Rajesh had used a number of offshore shell companies to generate artificial turnover. Gautam’s brother-in-law, Samir Vota, was in on the scheme, allegedly making a number of false statements to the regulators.

The saga of alleged corrupt behaviour includes the activities of Vinod Adani, Gautam’s older brother. This person allegedly plays a key role in managing dozens of shell entities that serve the functions of stock manipulation and money laundering. The latter part is achieved through using money from Adani’s private companies to bloat the balance sheets of the listed companies.

Adani’s response to the claims — 413 mostly irrelevant pages — was to accuse the US firm of being in “flagrant breach of applicable securities and foreign exchange laws”, conduct becoming the “Madoffs of Manhattan”.

A nationalist narrative was also injected into the rebuttal: to attack the Adani Group was nothing less than attacking Indian success itself.

Hindenburg Research’s counter to such bluster was chastening.  India, “a vibrant democracy and an emerging superpower with an exciting future”, was being “held back by the Adani Group, which has draped itself in the Indian flag while systematically looting the nation”, it said.

Since Hindenburg Research released its findings on January 24, Gautam Adani’s inflated personal wealth has been pared back.
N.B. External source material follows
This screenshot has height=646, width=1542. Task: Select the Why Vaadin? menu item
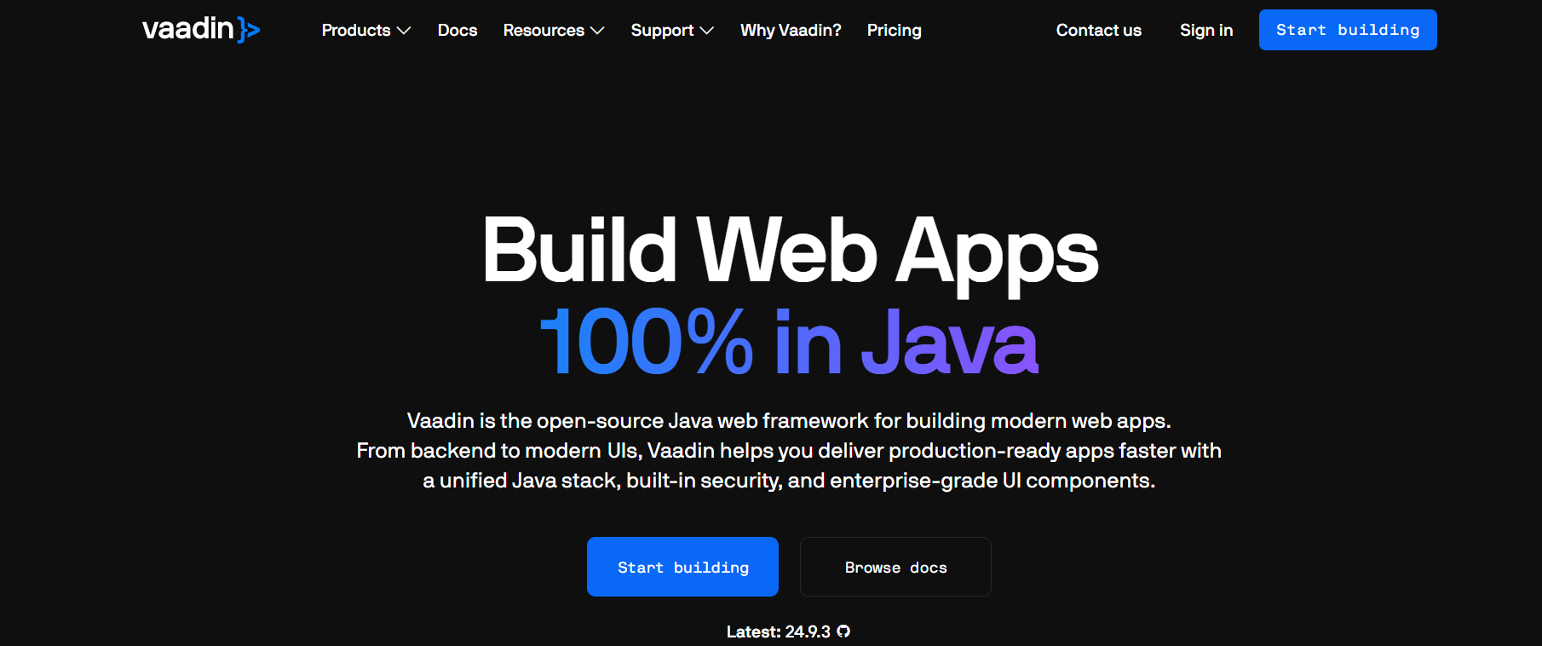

From being the third richest man, he is now missing from the top 20.

Within days, the conglomerate’s market value was wiped to the striking sum of US$113.6 billion. The company has promised to prepay loans with $1.1 billion and call off its secondary share sale. The collateral used by the companies to secure funds has also suffered a fall in value.
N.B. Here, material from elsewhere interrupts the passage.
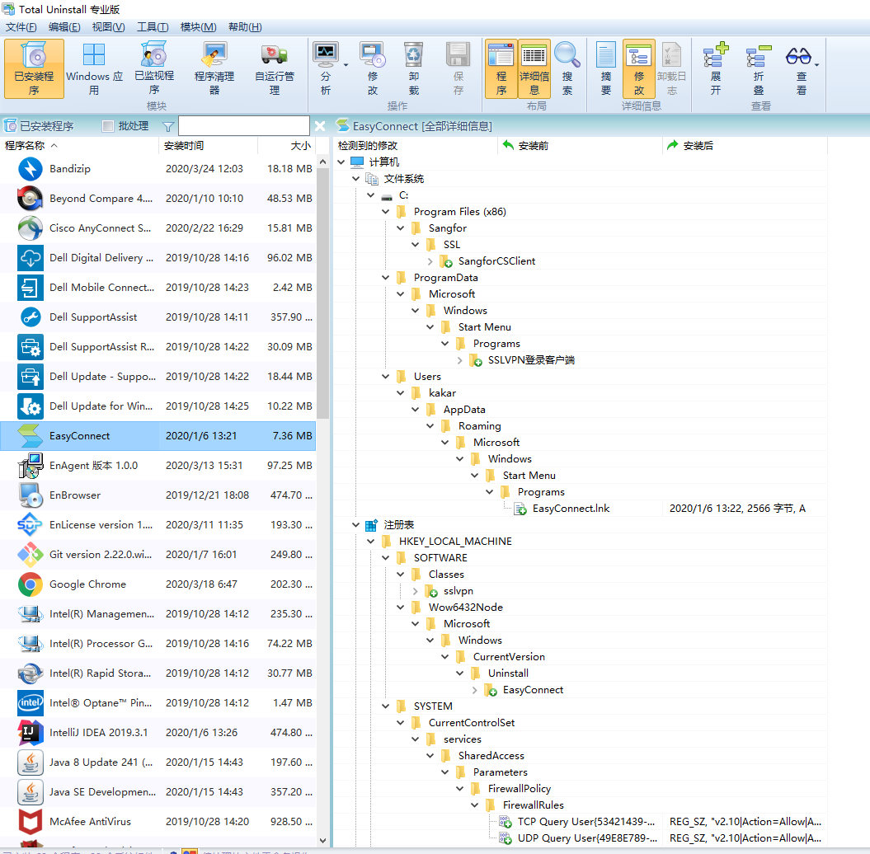Open the 工具 menu
The width and height of the screenshot is (870, 854).
tap(152, 26)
Despite the number of allegations directed at Gautam, the family and his associates, another country and its government have fallen under the group’s spell.

Israeli Prime Minister Benjamin Netanyahu and Adani shook hands on January 31 to confirm the US$1.18 billion sale of the port of Haifa that had been agreed earlier in the month.

Netanyahu hopes to leverage investments made in the Haifa project to create a trade route linking the Mediterranean and the Gulf, bypassing the Suez Canal. In the words of the Israeli Prime Minister, Haifa would “become the entry point and exit point for a vast number of goods that will reach the Mediterranean and Europe directly, without having to go around the Arabian Peninsula”.

To do this, the Abraham Accords are being touted as the economic centrepiece, enabling rail links to be established in Saudi Arabia, through Jordan and ultimately to Haifa port itself. But Netanyahu, himself no creature to accusations of corruption, is facing a figure and business partner in freefall.